Yeah I modified my scripts to use puppeteer to launch LH using following bandwidth configurations.

const NETWORK = {
  "cable": {
    offline: false,
    latency: 28,
    downloadThroughput: 5000000,
    uploadThroughput: 1000000
  },
  "dsl": {
    offline: false,
    latency: 50,
    downloadThroughput: 1500000,
    uploadThroughput: 384000
  },
  "threegslow": {
    offline: false,
    latency: 400,
    downloadThroughput: 400000,
    uploadThroughput: 400000
  },
  "threeg": {
    offline: false,
    latency: 300,
    downloadThroughput: 1600000,
    uploadThroughput: 768000
  },
  "threegfast": {
    offline: false,
    latency: 170,
    downloadThroughput: 1600000,
    uploadThroughput: 768000
  },
  "fourg": {
    offline: false,
    latency: 150,
    downloadThroughput: 9000000,
    uploadThroughput: 9000000
  },
  "lte": {
    offline: false,
    latency: 70,
    downloadThroughput: 12000000,
    uploadThroughput: 12000000
  },
  "edge": {
    offline: false,
    latency: 840,
    downloadThroughput: 240000,
    uploadThroughput: 240000
  },
  "twog": {
    offline: false,
    latency: 800,
    downloadThroughput: 280000,
    uploadThroughput: 256000
  },
}

async launchChromeAndRunLighthouse(url: string) {
    const flags: Types.IChromeFlags = this.config.FLAGS;
    const config: Types.IPerfConfig = BaseConfig.PERF_CONFIG;

    const browser = await puppeteer.launch({
      headless: true,
      args: this.config.FLAGS.chromeFlags
    });

    browser.on('targetchanged', async target => {
      const page = await target.page();

      if (page && page.target().url() === url) {
        console.log(`Target changed to ${url}`);
        await page.target().createCDPSession()
          .then(client => {
            return client.send('Network.emulateNetworkConditions', BaseConfig.NETWORK[BaseConfig.CONNECTION_TYPE]);
          })
          .catch(err => console.error(err));
      }
    });


    flags.port = (new URL(browser.wsEndpoint())).port;
    return lighthouse(url, flags, config).then(results => {
      return browser.close().then(() => results);
    }).catch(err => {
      return browser.close().then(() => {
        throw err;
      }, console.error);
    });
  }

It seems to work as my dashboard shows similar to what I am expecting but dnt know how to validate it.

screenshot

@mohanrohith I don' think the screenshot came through. Code looks great though!
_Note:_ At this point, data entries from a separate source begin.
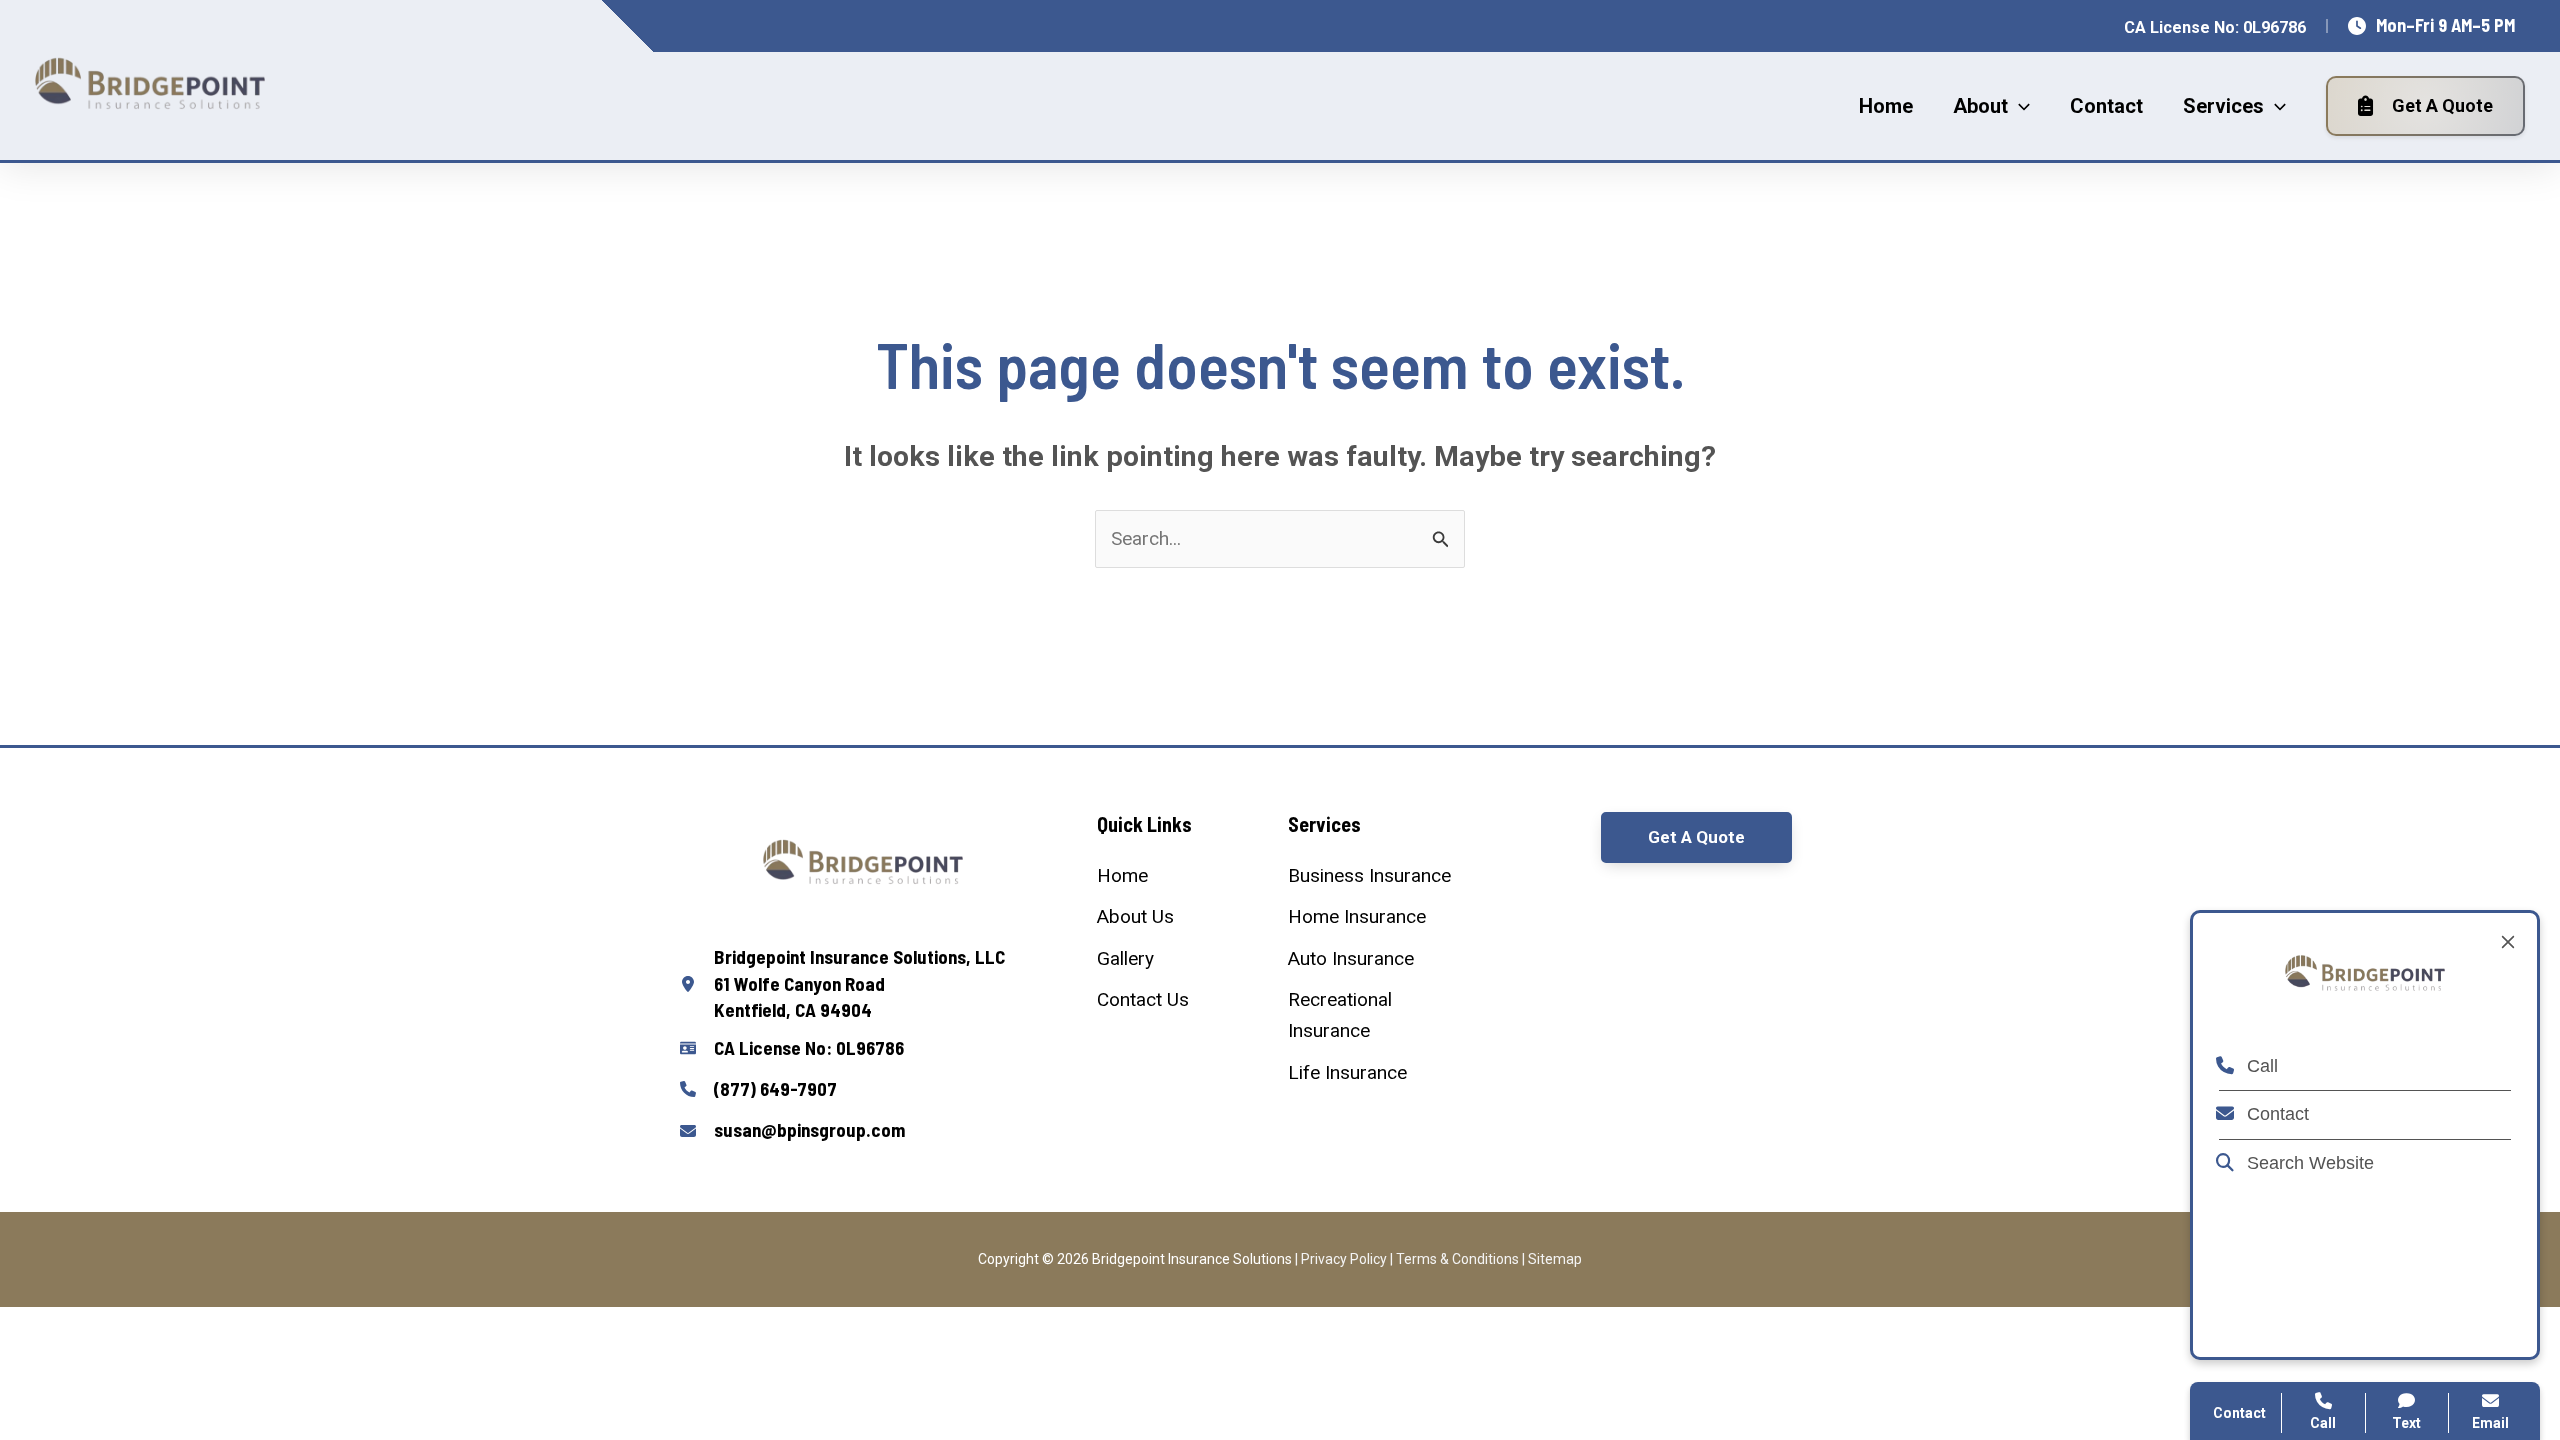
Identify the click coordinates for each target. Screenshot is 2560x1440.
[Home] (1122, 875)
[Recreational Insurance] (1375, 1015)
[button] (2019, 106)
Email (2490, 1423)
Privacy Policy (1344, 1259)
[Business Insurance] (1369, 875)
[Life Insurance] (1347, 1072)
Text (2406, 1423)
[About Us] (1135, 916)
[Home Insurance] (1357, 916)
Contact (2275, 1114)
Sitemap (1555, 1259)
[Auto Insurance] (1351, 958)
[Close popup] (2508, 942)
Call (2260, 1066)
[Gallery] (1125, 958)
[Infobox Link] (863, 984)
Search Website (2308, 1163)
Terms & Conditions (1457, 1259)
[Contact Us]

@ebidel updated with screenshot

nice work @mohanrohith!

keep in mind that if you choose to use DevTools throttling over the techniques in advanced throttling guide, the latency values are only applied per request and not per packet/roundtrip. The latency values in your object look a little like RTT values rather than request latencies, so they likely won't match up to real-world performance (anecdotally we've found that applying roughly ~3x to the expected packet RTT to the overall request yields similar performance characteristics on average).